Cloudflare deals with application layer attacks by analyzing for signs of malicious intent. Some of this analysis is helped along by machine learning, Graham-Cumming said.
“Because of the scale of a cloud-first network — with such a large number of users using Cloudflare, traffic coming through us — we can actually look for anomalous behavior on our network, which would be indication of some type of attack, and then we can use that to protect other users,” he said. “It’s more about looking at the traffic, looking at the packets coming toward you, doing a fingerprint on them and saying, ‘We know this packet, actually, is participating in a DDoS because of some characteristic of the packet itself.’”
The fingerprints Cloudflare developed to recognize attack patterns are quite sensitive, he said.
“Literally, you can look at the pattern of data in the packet and say, ‘That’s a SYN flood,’” Graham-Cummings said.
But companies that use DDoS protection services should still be vigilant.
“Attackers then try to go around the service,” he said. “They’ll try to find the original IP address of your service and go after it directly.”

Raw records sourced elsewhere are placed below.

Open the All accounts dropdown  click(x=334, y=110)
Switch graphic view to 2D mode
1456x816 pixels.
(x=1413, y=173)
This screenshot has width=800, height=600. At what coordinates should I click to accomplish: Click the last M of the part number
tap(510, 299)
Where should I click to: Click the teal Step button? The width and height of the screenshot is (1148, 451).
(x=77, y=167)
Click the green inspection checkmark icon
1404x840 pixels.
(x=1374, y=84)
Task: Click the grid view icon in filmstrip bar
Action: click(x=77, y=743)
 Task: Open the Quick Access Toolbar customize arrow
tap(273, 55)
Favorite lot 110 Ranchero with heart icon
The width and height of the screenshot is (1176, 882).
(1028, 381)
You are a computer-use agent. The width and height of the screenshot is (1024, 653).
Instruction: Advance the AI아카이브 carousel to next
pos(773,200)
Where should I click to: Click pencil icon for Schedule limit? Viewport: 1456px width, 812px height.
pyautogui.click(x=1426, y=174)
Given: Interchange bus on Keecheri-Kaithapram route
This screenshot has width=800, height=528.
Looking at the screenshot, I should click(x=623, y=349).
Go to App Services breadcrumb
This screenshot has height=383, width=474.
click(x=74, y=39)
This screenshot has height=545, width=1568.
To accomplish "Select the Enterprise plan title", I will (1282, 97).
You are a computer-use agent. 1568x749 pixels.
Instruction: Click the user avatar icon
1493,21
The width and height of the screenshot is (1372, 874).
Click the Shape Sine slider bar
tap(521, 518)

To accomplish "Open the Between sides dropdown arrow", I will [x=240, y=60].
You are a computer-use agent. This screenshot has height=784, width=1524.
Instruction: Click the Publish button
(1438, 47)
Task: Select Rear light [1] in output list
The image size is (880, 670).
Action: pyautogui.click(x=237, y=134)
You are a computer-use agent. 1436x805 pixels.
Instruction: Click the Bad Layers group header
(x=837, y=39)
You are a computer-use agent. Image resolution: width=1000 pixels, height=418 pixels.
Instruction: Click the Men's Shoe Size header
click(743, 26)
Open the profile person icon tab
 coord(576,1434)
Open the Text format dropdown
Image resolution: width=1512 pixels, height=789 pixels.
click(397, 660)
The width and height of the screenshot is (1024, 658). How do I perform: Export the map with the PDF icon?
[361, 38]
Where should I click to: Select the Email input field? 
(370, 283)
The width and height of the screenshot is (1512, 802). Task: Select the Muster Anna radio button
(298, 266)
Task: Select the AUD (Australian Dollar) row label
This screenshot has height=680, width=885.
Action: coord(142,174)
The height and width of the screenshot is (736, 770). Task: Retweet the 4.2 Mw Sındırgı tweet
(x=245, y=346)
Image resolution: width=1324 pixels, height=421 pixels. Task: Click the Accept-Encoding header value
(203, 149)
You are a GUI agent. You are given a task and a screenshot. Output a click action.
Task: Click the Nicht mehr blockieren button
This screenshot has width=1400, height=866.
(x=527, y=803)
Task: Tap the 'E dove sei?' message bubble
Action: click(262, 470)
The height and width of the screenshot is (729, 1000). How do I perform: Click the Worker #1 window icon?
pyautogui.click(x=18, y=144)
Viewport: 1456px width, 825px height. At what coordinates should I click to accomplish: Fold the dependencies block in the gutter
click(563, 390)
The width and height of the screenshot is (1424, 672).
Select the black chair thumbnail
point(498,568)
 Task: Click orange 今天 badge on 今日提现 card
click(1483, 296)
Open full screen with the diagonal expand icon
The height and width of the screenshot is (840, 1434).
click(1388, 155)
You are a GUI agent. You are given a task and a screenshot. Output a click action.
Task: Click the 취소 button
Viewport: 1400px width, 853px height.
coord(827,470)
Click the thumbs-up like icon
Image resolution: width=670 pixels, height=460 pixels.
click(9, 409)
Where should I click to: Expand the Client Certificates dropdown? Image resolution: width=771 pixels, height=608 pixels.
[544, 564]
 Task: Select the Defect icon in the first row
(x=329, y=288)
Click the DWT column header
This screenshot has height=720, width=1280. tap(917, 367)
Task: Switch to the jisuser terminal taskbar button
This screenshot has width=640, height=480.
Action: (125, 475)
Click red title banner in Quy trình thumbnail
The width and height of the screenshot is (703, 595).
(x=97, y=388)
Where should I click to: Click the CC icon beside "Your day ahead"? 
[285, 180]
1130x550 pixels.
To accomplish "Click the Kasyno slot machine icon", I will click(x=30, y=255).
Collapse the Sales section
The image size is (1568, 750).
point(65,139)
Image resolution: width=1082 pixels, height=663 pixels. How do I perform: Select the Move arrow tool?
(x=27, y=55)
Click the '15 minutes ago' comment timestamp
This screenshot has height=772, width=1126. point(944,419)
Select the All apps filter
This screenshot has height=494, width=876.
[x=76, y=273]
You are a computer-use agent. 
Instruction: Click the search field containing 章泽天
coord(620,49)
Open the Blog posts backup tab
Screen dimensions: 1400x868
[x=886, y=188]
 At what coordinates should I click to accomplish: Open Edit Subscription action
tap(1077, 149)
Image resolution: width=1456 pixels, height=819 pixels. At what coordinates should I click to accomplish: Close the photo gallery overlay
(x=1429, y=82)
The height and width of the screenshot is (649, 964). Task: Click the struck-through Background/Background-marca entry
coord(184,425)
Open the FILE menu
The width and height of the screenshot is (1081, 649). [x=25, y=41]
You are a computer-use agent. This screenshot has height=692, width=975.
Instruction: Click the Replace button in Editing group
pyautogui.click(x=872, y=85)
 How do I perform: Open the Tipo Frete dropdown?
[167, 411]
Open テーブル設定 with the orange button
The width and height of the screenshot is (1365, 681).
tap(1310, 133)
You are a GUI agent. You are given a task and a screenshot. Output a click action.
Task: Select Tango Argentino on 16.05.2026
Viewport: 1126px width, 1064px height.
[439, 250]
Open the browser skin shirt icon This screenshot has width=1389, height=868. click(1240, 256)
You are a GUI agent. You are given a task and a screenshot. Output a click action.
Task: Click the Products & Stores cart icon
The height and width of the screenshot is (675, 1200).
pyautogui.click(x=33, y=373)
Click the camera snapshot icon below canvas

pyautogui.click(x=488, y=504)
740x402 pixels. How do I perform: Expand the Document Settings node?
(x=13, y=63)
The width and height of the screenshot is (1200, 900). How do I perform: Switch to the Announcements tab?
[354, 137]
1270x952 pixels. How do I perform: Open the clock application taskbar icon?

Graham-Cumming recommended that customers using DDoS protection services set up filtering on their traffic — so their servers only accept traffic coming from the service’s IP address — to fix this problem.
What Every Business Needs in the Event of a DDoS Attack
DDoS can damage a company’s reputation, negatively impact revenue and require substantial expenses to remedy the attack. Hunt explains in his Pluralsight course that legitimate users and customers aren’t able to access the targeted site, preventing business from operating normally and cutting off purchases and ad revenue from the site.
DDoS attacks cannot directly steal information from a target, but attackers have been known to use DDoS to distract companies from concurrent cyberattacks — while the organization is busy trying to manage the DDoS, attackers go after their true objectives. And DDoS attacks that go on for an extended period of time can be used to extort their targets, similar to ransomware attacks.
Hunt explains in his course that the best way to respond to a DDoS attack is to already have a plan in place when it occurs. It’s a good idea to prepare a company statement that would be released to the public in the event of an attack. Companies should also think about the costs associated with a DDoS attack on their particular sites and use that estimate to determine what they’re willing to pay to resolve an attack.
Trying to make a cost-benefit calculation in the middle of a crisis isn’t a good idea, Hunt says, especially if the attack is costing the company revenue every minute. But with business-side strategies prepared in advance and technical protective measures in place, companies won’t be caught off guard and can survive a DDoS attack.